U.S. Republican Senator Tom Cotton has urged Director of National Intelligence (DNI) Tulsi Gabbard not to share any intelligence with Germany that might be used to target the opposition right-wing Alternative für Deutschland (AfD) party.
Germany’s domestic intelligence agency (BfV) last week officially labelled AfD a right-wing extremist group which paves the way for the BfV to put the party under constant surveillance and to use undercover informants.
In his letter to Tulsi Gabbard, the Arkansas senator, who is the chair of the Senate Intelligence Committee, wote:
Rather than trying to undermine the AfD using the tools of authoritarian states, Germany’s incoming government might be better advised to consider why the AfD continues to gain electoral ground and how Germany’s government can address the reasonable concerns of its citizens.
The senator said that eavesdropping, monitoring, and infiltrating Germany’s main opposition party are “police-state activities,” something that one would expect “in dictatorships like Communist China and Russia—not Western Europe’s largest country.”
The senator urged the DNI director to pause the sharing of intelligence with BfV until the German government “treats the AfD as a legitimate opposition party” and not as a “right-wing extremist organization.”

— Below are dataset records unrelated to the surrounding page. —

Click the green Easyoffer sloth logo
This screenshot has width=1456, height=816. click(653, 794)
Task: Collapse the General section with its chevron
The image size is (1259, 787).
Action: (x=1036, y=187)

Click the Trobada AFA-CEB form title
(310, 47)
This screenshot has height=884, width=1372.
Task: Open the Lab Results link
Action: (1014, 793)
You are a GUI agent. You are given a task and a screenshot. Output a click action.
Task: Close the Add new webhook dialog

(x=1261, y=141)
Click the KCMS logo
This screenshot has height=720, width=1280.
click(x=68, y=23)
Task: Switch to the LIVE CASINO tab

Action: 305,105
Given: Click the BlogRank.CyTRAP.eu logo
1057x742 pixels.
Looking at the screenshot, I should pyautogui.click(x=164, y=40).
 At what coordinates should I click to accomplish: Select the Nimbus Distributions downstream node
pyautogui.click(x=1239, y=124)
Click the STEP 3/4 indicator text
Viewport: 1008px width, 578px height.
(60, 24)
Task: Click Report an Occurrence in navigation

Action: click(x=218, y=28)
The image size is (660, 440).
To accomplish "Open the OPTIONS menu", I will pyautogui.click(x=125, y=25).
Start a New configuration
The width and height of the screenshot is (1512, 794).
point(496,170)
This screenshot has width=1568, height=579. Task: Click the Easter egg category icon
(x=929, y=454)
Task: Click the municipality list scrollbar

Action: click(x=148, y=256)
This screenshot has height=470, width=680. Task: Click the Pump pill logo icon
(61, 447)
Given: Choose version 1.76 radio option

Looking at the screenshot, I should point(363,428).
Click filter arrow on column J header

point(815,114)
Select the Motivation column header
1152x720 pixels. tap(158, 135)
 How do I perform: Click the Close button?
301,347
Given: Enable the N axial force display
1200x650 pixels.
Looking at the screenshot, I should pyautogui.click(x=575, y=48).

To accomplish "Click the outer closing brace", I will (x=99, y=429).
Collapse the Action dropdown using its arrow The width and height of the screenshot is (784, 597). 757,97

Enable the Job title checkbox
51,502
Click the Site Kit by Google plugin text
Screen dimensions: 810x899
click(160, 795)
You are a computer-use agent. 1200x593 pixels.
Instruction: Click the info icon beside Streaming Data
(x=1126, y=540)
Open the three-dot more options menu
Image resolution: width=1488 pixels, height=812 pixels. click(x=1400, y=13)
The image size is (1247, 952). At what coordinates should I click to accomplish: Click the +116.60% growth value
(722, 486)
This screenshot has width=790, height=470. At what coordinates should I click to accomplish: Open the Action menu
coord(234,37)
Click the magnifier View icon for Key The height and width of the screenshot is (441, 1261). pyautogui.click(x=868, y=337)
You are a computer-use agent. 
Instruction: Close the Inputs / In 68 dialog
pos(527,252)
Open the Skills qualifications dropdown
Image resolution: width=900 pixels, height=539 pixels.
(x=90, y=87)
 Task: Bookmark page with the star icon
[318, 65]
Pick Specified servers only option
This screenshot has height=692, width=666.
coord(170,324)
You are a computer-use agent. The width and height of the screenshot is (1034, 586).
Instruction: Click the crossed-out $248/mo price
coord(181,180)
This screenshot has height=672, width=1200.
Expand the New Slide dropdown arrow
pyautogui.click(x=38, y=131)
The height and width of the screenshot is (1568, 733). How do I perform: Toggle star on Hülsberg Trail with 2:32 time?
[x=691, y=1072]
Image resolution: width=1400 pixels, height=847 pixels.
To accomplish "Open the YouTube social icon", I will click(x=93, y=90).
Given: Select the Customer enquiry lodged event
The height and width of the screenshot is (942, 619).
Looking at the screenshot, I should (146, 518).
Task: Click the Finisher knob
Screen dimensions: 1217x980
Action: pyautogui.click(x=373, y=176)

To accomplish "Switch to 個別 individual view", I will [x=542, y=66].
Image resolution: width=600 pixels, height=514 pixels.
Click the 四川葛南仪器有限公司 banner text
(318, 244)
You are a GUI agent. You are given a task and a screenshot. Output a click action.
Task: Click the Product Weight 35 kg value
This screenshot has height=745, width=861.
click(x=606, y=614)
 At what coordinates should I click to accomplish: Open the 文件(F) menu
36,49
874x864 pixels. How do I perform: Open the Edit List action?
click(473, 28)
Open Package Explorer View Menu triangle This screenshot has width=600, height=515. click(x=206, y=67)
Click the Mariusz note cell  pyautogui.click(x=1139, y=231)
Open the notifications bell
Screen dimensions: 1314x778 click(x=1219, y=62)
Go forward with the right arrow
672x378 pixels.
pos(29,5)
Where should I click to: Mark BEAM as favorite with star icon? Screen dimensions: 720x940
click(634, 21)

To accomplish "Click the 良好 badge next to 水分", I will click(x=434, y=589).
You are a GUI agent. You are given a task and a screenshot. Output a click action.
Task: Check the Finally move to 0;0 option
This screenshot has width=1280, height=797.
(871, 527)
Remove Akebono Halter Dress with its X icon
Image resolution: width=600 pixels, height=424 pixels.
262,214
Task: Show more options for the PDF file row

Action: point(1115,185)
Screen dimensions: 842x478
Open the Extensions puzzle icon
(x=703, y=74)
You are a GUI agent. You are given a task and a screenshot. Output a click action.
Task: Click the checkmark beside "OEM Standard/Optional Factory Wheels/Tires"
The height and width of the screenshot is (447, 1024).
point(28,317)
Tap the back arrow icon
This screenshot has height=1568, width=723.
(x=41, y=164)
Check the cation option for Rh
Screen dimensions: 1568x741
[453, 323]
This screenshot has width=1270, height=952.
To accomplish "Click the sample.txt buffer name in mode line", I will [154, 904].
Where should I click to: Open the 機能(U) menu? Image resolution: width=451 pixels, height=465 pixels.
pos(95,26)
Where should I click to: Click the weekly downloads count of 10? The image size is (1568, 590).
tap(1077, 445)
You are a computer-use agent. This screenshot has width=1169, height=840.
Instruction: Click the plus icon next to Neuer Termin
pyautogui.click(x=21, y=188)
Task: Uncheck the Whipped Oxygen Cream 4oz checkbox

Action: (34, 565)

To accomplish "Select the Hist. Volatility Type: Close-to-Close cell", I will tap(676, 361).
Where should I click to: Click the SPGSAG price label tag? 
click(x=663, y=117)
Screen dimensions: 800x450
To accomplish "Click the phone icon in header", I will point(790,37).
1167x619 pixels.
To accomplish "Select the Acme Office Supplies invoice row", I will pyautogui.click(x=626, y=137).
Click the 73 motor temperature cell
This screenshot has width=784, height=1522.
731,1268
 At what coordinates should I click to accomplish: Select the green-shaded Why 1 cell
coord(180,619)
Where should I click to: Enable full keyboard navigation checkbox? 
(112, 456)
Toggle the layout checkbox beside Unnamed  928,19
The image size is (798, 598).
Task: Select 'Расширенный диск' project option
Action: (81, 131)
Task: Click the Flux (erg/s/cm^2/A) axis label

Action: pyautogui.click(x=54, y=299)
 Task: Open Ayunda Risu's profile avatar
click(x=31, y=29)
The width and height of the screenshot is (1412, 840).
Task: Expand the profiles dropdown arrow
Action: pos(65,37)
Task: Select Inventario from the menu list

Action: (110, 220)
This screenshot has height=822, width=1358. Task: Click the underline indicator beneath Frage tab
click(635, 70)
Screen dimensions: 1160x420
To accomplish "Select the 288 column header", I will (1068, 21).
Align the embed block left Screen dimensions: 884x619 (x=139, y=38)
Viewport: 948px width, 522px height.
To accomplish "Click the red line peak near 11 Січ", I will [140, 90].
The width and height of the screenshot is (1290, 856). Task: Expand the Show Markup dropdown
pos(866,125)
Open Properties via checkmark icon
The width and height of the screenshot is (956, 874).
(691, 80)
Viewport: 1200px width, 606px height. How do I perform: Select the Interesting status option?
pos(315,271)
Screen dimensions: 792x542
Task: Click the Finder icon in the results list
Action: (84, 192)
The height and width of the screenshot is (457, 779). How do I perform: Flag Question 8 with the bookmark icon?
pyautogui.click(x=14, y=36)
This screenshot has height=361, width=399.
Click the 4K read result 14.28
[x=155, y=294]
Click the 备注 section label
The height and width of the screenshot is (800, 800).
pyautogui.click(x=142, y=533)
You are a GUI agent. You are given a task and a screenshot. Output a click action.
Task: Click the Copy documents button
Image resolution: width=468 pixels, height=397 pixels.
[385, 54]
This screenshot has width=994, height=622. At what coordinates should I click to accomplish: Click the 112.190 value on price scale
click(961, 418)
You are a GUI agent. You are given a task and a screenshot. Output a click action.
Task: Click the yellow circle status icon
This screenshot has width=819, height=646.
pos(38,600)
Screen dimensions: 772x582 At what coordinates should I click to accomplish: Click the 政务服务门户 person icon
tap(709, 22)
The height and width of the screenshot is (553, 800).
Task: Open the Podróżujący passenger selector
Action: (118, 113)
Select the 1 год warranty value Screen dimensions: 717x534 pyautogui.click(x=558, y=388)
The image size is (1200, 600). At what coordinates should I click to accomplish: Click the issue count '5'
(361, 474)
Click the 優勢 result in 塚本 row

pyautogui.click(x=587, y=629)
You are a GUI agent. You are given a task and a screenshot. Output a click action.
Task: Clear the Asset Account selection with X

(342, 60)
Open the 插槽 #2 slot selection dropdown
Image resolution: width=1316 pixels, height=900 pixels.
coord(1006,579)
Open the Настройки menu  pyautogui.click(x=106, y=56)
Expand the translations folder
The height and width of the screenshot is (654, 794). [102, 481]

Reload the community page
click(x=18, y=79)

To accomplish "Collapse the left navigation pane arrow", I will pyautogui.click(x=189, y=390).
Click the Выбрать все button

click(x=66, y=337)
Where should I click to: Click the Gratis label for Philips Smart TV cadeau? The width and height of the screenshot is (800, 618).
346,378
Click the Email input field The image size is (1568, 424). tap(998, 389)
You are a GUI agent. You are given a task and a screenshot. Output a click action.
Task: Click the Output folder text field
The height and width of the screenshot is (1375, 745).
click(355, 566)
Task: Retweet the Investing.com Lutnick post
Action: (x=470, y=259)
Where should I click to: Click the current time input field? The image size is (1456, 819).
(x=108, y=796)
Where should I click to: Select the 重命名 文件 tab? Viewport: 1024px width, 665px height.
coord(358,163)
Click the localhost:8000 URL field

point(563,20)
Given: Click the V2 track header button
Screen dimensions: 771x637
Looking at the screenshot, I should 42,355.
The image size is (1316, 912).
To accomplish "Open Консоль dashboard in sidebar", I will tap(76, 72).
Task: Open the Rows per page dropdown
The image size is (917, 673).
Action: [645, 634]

Tom Cotton’s words reflect the general negative mood in Republican circles and the White House about the way liberals in Europe are trying to silence their conservative opponents.
Both Vice President JD Vance and Secretary of State Marco Rubio criticised Germany for persecuting the AfD, with the latter saying Germany is “not a democracy, but a tyranny in disguise.”Reacting to Tom Cotton’s letter, AfD co-leader Alice Weidel tweeted: “No more U.S. intelligence support for Stasi spying methods against the AfD.”